* _Work to complete_
Rename "Contratos" to "Contracts" in the lines from the start of the entries through the line containing "tap(30, 166)", inclusive. Reproduce those lines with nothing else changed.

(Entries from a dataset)
........

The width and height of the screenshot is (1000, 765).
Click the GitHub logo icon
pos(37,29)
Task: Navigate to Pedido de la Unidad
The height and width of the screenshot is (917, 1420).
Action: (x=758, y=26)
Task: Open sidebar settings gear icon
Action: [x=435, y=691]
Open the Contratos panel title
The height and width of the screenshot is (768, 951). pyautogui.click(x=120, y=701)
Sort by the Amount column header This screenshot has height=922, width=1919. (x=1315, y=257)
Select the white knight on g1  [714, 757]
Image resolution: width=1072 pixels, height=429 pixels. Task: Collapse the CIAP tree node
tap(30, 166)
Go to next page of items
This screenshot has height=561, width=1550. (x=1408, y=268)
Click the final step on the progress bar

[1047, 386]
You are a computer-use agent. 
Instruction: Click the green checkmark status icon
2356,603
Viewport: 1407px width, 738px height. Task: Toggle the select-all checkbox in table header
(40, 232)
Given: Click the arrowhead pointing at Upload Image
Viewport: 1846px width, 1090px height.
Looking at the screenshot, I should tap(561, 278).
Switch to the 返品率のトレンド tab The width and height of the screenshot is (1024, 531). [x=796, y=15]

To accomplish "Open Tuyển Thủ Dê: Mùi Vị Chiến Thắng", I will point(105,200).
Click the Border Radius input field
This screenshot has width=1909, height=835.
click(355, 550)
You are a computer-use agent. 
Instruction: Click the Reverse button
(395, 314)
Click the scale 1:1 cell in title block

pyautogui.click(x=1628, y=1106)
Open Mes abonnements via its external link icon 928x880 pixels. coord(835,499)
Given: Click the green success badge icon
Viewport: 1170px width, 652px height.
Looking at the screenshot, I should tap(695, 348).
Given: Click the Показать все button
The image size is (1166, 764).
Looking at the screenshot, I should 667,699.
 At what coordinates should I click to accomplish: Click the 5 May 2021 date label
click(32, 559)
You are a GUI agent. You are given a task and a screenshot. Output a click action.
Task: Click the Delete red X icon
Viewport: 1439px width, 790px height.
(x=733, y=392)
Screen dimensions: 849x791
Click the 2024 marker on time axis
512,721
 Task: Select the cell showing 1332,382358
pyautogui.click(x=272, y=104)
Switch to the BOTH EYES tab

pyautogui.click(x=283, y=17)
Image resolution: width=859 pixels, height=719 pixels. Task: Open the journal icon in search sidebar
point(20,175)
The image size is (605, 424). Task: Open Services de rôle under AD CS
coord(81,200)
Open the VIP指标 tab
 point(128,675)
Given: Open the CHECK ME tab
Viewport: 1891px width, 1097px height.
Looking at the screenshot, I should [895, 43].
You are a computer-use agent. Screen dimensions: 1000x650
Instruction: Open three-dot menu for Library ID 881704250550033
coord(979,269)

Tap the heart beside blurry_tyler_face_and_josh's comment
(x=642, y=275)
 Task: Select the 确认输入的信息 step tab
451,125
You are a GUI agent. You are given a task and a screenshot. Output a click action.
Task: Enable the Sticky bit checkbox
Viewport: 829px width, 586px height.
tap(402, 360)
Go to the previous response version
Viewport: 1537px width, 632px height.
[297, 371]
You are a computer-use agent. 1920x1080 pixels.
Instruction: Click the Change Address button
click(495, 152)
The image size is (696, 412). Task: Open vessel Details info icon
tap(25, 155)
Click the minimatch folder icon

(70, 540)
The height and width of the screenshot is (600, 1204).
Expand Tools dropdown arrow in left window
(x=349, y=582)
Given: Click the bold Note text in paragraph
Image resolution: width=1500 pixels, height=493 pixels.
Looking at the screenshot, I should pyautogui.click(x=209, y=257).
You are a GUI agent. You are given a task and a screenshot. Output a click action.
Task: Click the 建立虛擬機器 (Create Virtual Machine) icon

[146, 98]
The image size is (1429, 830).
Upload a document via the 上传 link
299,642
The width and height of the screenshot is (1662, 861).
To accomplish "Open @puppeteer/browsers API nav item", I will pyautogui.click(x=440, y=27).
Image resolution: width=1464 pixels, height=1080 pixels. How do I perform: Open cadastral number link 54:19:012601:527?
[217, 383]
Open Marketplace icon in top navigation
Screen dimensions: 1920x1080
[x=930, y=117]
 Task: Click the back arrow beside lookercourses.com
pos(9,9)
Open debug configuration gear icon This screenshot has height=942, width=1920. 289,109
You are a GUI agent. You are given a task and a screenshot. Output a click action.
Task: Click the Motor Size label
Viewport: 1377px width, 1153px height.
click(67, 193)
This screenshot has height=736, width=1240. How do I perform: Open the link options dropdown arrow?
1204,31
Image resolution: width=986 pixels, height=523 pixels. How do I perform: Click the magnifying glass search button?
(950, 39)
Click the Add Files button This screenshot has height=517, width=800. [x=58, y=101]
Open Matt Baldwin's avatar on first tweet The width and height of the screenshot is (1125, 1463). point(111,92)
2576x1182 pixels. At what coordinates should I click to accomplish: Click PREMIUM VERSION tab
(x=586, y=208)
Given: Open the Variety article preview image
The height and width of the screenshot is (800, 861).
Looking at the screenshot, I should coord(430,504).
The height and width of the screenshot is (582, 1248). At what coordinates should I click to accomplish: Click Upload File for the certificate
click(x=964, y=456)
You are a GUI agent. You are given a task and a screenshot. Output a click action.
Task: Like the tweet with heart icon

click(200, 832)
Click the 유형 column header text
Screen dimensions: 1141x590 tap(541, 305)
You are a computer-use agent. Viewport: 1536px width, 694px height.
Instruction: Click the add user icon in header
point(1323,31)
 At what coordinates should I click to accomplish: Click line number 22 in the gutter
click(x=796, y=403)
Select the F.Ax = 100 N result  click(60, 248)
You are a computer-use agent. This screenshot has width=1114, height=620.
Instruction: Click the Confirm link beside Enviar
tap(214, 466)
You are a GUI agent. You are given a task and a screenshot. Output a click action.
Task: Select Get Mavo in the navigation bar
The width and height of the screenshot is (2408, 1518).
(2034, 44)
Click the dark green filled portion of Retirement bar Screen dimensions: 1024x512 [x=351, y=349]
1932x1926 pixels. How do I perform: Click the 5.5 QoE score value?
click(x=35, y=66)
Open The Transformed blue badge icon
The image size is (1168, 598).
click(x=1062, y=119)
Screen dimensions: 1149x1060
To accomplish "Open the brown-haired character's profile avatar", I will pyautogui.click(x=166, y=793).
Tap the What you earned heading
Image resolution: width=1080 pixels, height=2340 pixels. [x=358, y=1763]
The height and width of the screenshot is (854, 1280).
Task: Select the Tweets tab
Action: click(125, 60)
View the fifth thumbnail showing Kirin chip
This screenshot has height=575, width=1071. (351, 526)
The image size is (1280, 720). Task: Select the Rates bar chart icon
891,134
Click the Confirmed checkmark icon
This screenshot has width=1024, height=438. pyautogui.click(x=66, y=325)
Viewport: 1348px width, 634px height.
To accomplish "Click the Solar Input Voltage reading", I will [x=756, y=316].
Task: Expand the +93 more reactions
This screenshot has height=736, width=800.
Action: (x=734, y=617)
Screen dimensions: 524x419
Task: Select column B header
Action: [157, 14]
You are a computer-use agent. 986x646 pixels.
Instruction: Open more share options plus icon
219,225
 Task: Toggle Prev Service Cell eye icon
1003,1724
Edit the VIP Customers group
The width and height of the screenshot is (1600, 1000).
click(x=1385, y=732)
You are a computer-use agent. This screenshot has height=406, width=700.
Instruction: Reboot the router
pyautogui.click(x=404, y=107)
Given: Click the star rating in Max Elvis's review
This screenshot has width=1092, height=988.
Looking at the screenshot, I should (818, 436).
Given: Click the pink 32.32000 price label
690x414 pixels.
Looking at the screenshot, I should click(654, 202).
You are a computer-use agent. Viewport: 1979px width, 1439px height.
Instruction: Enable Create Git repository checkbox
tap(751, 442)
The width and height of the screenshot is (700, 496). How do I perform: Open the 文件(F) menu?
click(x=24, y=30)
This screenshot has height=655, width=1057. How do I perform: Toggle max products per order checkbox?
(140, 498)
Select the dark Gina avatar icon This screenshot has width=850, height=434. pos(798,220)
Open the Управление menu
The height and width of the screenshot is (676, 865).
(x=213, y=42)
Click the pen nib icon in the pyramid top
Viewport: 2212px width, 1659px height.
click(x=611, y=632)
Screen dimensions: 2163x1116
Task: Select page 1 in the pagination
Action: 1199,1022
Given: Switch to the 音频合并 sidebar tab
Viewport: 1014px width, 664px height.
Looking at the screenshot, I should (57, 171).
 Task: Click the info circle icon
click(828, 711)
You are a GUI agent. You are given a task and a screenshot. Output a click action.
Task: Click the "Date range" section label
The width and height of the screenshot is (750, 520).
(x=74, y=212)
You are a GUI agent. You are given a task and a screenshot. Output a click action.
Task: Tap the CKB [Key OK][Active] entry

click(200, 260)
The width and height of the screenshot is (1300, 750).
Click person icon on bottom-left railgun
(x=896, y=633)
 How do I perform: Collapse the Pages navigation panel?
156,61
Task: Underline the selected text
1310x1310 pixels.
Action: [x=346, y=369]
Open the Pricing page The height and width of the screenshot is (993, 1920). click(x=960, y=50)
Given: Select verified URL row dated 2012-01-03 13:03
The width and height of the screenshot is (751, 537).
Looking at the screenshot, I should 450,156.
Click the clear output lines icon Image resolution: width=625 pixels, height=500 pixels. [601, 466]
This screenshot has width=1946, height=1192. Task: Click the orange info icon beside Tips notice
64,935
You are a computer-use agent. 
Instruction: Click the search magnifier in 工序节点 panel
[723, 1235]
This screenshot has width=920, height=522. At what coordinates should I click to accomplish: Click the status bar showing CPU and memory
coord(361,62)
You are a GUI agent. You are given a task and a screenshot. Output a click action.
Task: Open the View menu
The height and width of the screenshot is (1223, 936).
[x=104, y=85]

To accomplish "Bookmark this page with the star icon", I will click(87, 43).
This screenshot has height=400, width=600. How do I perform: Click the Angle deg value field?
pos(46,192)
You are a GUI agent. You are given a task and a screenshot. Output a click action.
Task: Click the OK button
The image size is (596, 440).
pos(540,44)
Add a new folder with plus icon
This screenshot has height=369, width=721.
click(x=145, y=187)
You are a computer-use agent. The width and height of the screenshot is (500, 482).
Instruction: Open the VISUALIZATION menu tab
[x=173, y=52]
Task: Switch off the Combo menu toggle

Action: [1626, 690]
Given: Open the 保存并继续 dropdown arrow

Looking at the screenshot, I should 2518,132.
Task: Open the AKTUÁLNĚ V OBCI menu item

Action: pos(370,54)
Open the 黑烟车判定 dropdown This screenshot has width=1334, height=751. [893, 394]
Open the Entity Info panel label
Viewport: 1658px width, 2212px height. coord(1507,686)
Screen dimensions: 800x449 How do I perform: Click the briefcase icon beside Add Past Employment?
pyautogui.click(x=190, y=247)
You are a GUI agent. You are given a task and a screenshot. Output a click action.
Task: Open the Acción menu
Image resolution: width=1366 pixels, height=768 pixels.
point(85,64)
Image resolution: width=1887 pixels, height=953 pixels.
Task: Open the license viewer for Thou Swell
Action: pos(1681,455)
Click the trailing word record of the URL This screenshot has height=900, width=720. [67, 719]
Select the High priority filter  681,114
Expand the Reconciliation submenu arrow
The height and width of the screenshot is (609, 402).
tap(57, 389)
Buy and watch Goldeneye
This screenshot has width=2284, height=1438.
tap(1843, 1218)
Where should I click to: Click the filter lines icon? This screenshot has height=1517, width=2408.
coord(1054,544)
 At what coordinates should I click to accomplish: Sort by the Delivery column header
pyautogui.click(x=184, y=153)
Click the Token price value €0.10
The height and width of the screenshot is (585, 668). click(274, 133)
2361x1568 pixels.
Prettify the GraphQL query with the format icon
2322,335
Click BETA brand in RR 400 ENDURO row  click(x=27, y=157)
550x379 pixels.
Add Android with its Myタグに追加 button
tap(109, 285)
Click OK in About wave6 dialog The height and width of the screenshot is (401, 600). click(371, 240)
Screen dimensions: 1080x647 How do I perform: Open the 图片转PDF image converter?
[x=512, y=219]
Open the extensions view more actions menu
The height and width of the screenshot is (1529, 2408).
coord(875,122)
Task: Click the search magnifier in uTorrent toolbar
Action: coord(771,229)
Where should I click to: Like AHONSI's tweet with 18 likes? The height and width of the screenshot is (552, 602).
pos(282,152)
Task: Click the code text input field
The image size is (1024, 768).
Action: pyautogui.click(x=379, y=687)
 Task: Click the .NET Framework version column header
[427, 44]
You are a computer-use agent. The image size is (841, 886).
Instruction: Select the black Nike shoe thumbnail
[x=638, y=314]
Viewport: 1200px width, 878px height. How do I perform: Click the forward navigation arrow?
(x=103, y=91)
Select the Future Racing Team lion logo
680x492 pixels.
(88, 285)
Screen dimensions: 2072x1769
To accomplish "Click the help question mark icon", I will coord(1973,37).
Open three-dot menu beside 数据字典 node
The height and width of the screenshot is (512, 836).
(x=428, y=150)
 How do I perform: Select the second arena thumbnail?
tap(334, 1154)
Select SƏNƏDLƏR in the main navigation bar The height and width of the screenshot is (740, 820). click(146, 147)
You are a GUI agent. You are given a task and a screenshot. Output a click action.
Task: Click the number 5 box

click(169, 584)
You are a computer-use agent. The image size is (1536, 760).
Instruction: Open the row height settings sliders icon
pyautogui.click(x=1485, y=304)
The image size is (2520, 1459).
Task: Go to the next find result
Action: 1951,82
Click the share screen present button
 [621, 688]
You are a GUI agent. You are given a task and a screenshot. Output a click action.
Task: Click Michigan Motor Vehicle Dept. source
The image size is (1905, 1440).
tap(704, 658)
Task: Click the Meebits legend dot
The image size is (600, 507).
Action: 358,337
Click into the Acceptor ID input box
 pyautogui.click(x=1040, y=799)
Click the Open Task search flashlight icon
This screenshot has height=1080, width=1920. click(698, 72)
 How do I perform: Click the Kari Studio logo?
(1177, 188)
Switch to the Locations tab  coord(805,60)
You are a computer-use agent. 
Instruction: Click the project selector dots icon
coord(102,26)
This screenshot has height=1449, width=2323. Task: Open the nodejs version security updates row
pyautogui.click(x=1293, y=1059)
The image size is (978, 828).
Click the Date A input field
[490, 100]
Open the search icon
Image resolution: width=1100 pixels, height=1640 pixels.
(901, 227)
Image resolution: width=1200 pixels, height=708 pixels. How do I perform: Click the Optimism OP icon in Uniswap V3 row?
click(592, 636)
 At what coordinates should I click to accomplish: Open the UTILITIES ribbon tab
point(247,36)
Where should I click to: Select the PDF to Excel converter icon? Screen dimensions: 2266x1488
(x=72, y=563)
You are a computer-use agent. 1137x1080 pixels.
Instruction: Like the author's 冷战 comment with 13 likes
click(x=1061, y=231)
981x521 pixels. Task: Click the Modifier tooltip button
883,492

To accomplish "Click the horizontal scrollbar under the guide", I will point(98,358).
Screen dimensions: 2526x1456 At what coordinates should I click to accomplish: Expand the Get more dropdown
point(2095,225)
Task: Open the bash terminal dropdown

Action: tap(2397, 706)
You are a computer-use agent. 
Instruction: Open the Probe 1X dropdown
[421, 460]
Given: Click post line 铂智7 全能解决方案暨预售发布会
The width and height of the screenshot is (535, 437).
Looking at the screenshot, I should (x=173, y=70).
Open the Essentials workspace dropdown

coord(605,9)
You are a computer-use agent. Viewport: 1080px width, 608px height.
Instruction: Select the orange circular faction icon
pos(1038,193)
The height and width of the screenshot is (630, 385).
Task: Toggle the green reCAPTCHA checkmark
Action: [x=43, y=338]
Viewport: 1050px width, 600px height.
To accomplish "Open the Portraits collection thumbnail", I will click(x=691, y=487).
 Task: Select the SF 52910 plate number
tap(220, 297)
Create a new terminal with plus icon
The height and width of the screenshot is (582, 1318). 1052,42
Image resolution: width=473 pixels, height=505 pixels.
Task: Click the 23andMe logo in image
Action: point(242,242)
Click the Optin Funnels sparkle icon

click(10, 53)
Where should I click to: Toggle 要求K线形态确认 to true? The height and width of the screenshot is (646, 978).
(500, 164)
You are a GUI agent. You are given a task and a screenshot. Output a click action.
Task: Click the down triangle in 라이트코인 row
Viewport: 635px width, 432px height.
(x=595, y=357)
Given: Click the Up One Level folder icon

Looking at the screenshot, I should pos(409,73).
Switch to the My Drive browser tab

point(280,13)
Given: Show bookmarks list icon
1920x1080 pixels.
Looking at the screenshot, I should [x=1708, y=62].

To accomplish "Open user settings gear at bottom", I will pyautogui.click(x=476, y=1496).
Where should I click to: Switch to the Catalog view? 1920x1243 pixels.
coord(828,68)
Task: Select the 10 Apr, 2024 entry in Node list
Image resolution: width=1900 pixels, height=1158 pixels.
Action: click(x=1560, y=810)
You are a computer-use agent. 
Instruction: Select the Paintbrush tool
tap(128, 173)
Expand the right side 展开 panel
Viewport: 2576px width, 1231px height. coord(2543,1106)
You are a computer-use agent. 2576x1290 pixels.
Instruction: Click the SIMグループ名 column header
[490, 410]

........

* _Exercise result_
The width and height of the screenshot is (1000, 765).
Click the GitHub logo icon
pos(37,29)
Task: Navigate to Pedido de la Unidad
The height and width of the screenshot is (917, 1420).
Action: (x=758, y=26)
Task: Open sidebar settings gear icon
Action: [x=435, y=691]
Open the Contracts panel title
The height and width of the screenshot is (768, 951). pyautogui.click(x=120, y=701)
Sort by the Amount column header This screenshot has height=922, width=1919. (x=1315, y=257)
Select the white knight on g1  [714, 757]
Image resolution: width=1072 pixels, height=429 pixels. Task: Collapse the CIAP tree node
tap(30, 166)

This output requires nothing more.